Earlier this month, the EMA announced that it had scheduled an ‘exceptional meeting’ of the CHMP on 21 December to review additional data for the Pfizer/BioNTech vaccine.
Originally, a meeting had been planned for 29 December, but was brought forward as the vaccine gained emergency approvals in the US, UK and other countries.
After reviewing the available data, the CHMP adopted a positive opinion of the vaccine, which will now be market as Comirnaty in the EU following the EC authorisation.
The vaccine is indicated for active immunisation to prevent COVID-19, caused by the SARS-CoV-2 virus, in individuals aged 16 years and older, in line with US and UK regulators.
Last week, Reuters reported that Germany is set to begin administering doses of the Pfizer/BioNTech vaccine on 27 December.
“The conditional marketing authorisation by the European Commission is an historic achievement. It is the first vaccine which has been developed in a large-scale trial with more than 44,000 participants and approved in less than a year to address this pandemic. This is based on the decade-long pioneering work by many scientists from all over the world. This achievement is also a testament to the successful collaboration with our partner, Pfizer,” said Ugur Sahin, chief executive officer and co-founder of BioNTech.
“As a company founded and headquartered in the heart of Europe, we are looking forward to delivering the vaccine to Europeans in the coming days.
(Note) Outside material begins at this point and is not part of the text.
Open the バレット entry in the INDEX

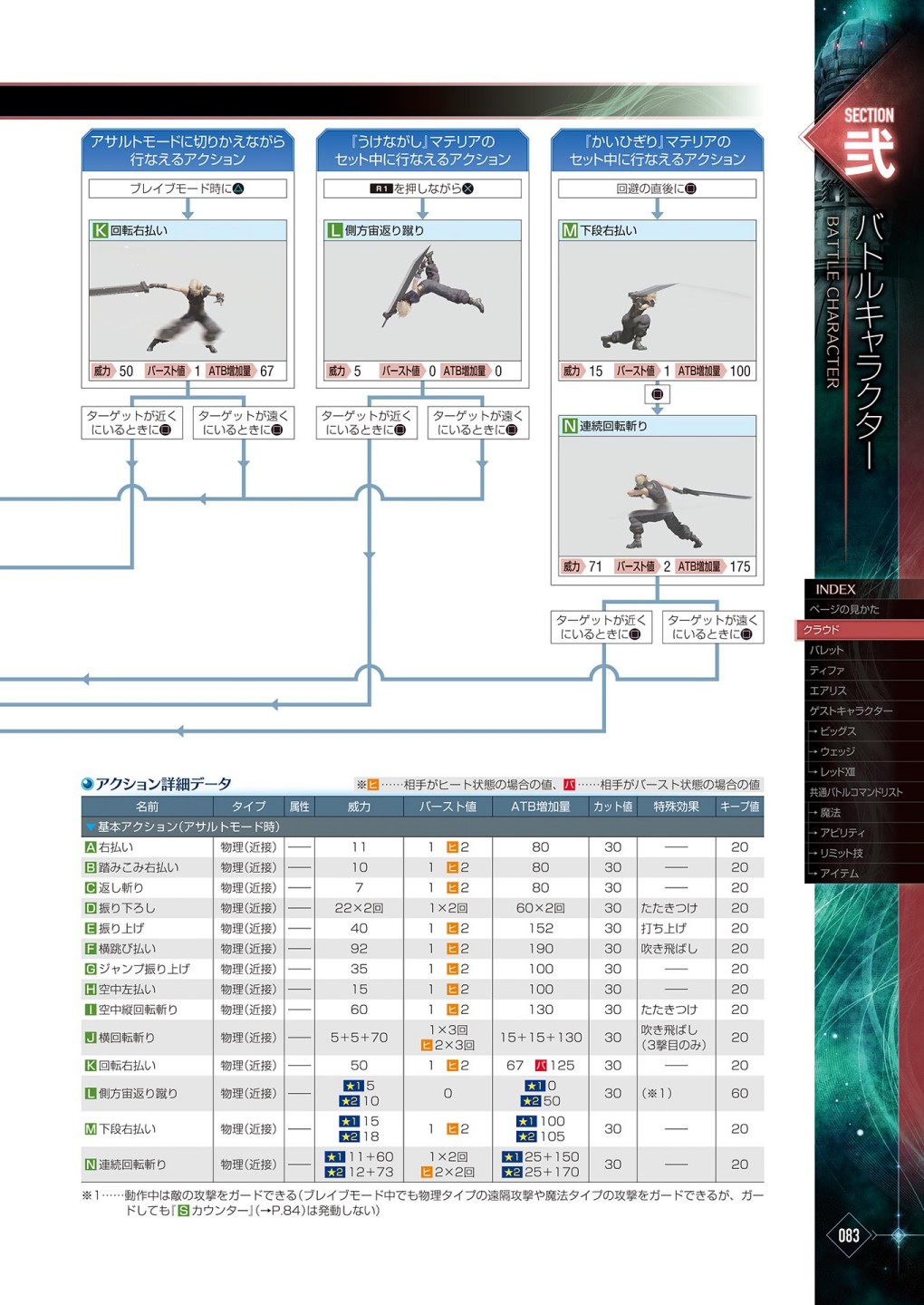point(826,650)
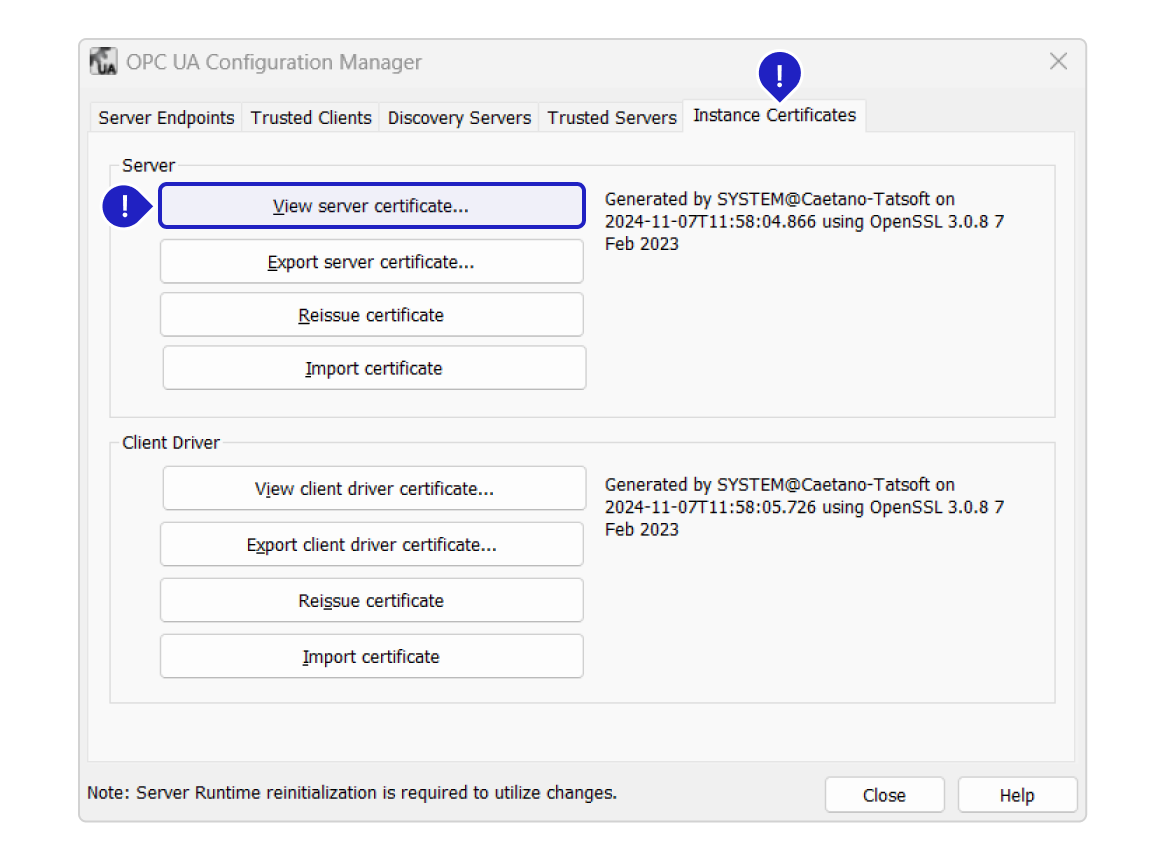Open the Trusted Clients tab

[x=311, y=118]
We believe that vaccinations may help reduce the number of people in high-risk populations being hospitalised. Moving forward, we will continue to collect efficacy and safety data in participants for an additional two years and test the vaccine against additional mutations that might occur,” he added.
Last month, the EC signed a contract with Pfizer/BioNTech for the initial purchase of 200 million doses on behalf of all EU member states. This includes an option to secure an additional 100 million doses, set to be supplied when the vaccine has been proven to be ‘safe and effective’ against COVID-19.
As part of that contract, EU member states can donate doses of the vaccine to lower and middle-income countries or redirect them to other EU countries.
Following the authorisation, Pfizer/BioNTech will begin delivering the first doses of the vaccine immediately across the EU based on a distribution plan defined by the EC and contract terms.
Under the CMA process, the companies will also be required to continue to provide results from the main phase 3 trial of their vaccine, which will continue for two years.
In addition to this study, further trials will provide information on how long protection against COVID-19 lasts in vaccinated individuals, how well the vaccine is able to prevent severe COVID-19, its efficacy in protecting immunocompromised people, children and pregnant women and whether it prevents asymptomatic cases.